___ PROVIDED ENTRIES ___
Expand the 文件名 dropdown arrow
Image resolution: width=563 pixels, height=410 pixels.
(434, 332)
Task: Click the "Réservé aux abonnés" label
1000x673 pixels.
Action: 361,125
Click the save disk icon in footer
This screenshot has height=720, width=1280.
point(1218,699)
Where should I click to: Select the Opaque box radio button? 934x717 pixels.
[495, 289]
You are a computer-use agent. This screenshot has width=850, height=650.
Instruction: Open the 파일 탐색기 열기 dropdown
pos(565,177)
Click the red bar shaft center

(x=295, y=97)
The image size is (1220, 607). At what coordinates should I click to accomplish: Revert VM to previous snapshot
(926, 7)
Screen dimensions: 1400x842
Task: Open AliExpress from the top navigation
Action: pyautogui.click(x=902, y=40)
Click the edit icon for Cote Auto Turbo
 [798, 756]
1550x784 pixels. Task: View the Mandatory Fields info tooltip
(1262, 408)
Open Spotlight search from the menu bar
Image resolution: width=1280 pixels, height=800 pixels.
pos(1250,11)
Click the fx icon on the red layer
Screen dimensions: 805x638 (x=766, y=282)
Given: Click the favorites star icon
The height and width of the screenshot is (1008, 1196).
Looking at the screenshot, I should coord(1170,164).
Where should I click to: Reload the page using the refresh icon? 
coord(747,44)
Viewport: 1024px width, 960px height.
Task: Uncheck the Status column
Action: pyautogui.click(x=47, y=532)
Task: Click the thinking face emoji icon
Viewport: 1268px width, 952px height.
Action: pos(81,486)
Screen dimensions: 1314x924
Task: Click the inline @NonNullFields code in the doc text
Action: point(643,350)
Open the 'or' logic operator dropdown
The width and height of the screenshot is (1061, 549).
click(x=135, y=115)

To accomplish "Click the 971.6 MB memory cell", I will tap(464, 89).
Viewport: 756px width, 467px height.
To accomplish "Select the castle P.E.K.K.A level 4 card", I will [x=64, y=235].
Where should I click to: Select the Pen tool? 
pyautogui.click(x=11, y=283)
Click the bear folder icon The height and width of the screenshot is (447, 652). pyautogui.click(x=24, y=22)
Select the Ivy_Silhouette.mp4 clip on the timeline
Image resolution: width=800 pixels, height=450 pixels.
___
__TASK INSTRUCTIONS__.
Rewrite the entries from the line containing "Click the edit icon for Cote Auto Turbo" through the line containing "pos(1250,11)", inclusive, changing "Mandatory" to "Required" and leaving everything else the same.

__WRITTEN SOLUTION__.
Click the edit icon for Cote Auto Turbo
 [798, 756]
1550x784 pixels. Task: View the Required Fields info tooltip
(1262, 408)
Open Spotlight search from the menu bar
Image resolution: width=1280 pixels, height=800 pixels.
pos(1250,11)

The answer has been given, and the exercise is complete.